Registering a Limited Liability Partnership (LLP) in India is a well-structured process governed by the Ministry of Corporate Affairs (MCA). It starts with obtaining a Digital Signature Certificate (DSC) for all designated partners, as all forms need to be filed online and authenticated digitally. Following this, each partner must acquire a Designated Partner Identification Number (DPIN), which uniquely identifies them in the MCA system.

The next step involves reserving the name of the LLP using the RUN-LLP (Reserve Unique Name) service on the MCA portal. The chosen name must be unique and should follow the naming guidelines laid down by the government. Once the name is approved, the partners need to fill and submit the FiLLiP (Form for Incorporation of LLP) form. This form includes all essential details such as the LLP name, partner information, and registered office address.

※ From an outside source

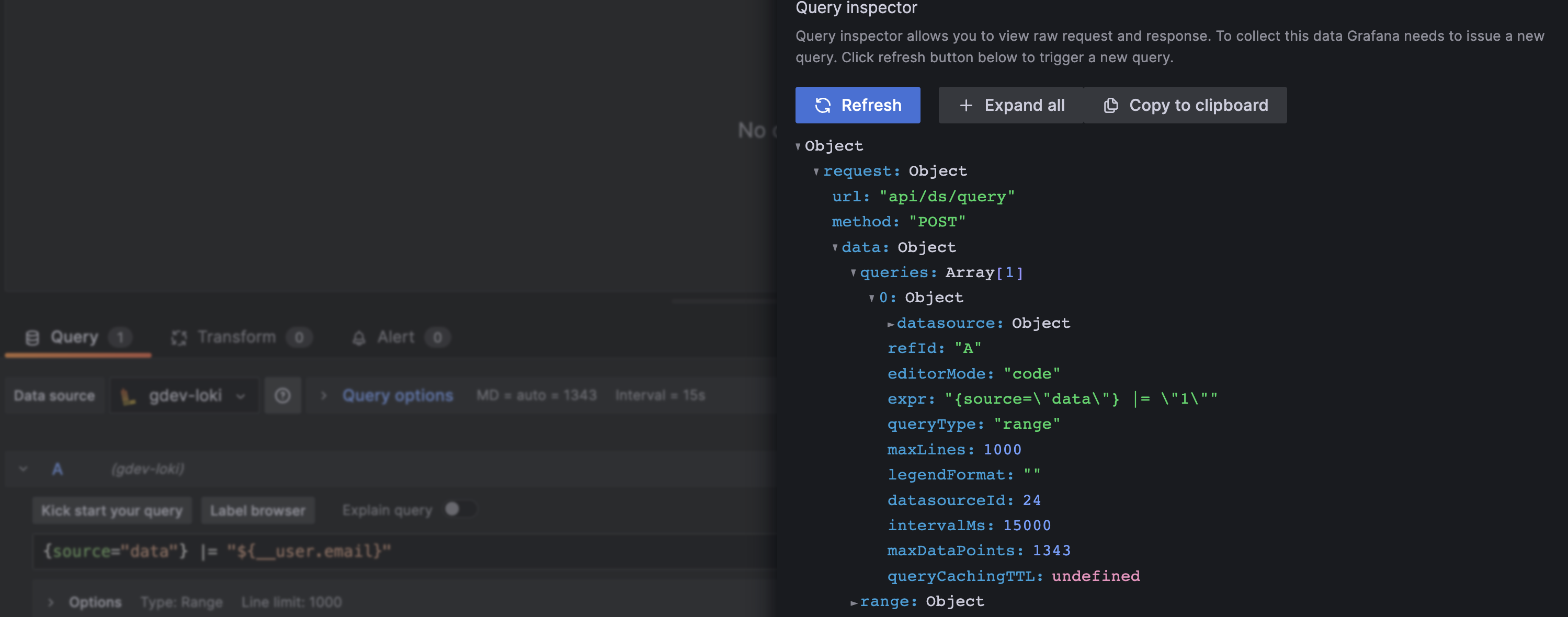Image resolution: width=1568 pixels, height=617 pixels.
Task: Click the Alert bell icon
Action: (359, 337)
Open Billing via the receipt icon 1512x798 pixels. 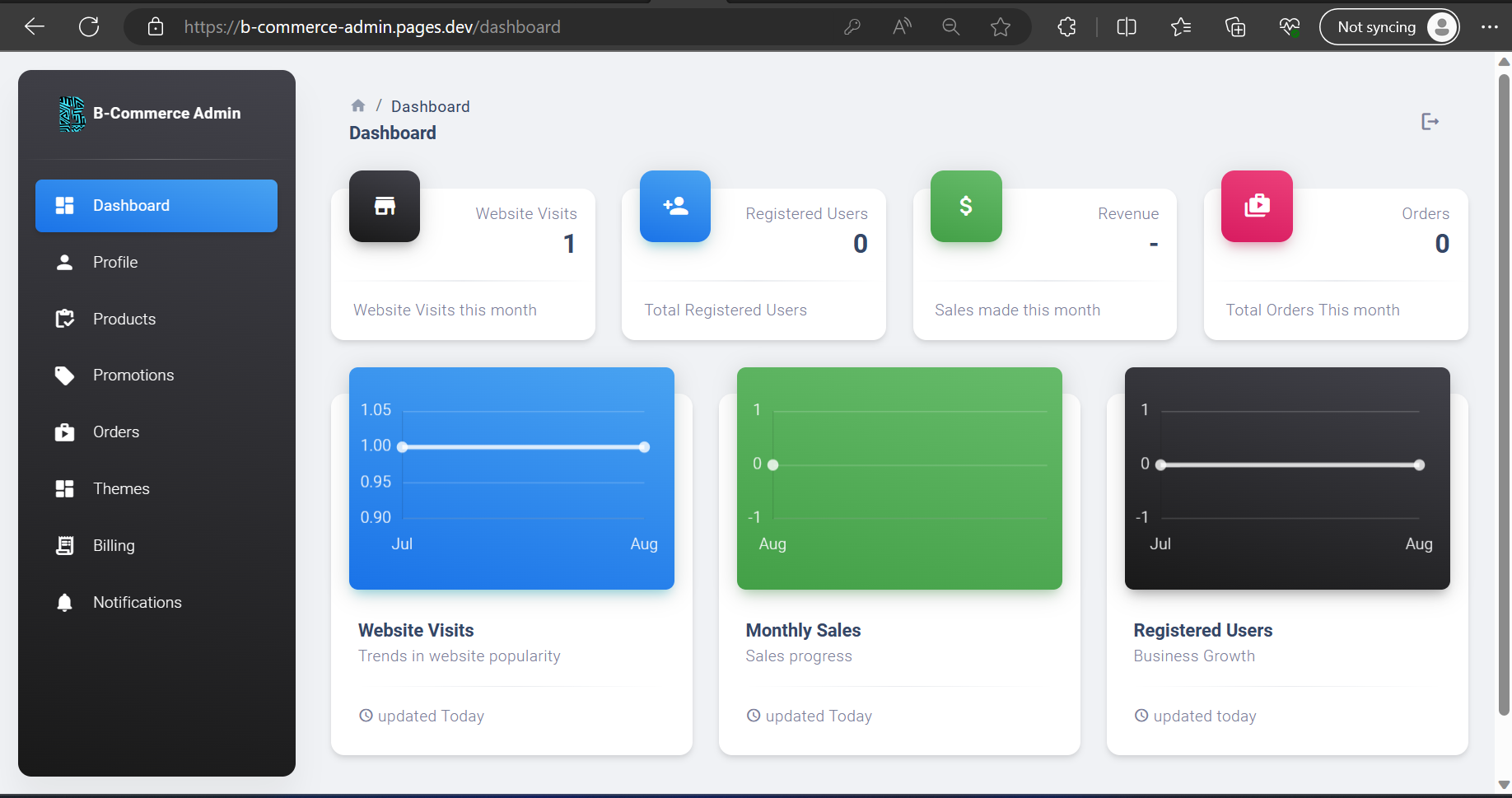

Upon successful verification of documents, the Registrar of Companies issues the Certificate of Incorporation, along with a unique LLP Identification Number (LLPIN). Within 30 days of incorporation, the LLP is required to file the LLP Agreement, which outlines the duties, rights, and profit-sharing ratio among the partners. This agreement must be executed on non-judicial stamp paper, the value of which varies by state.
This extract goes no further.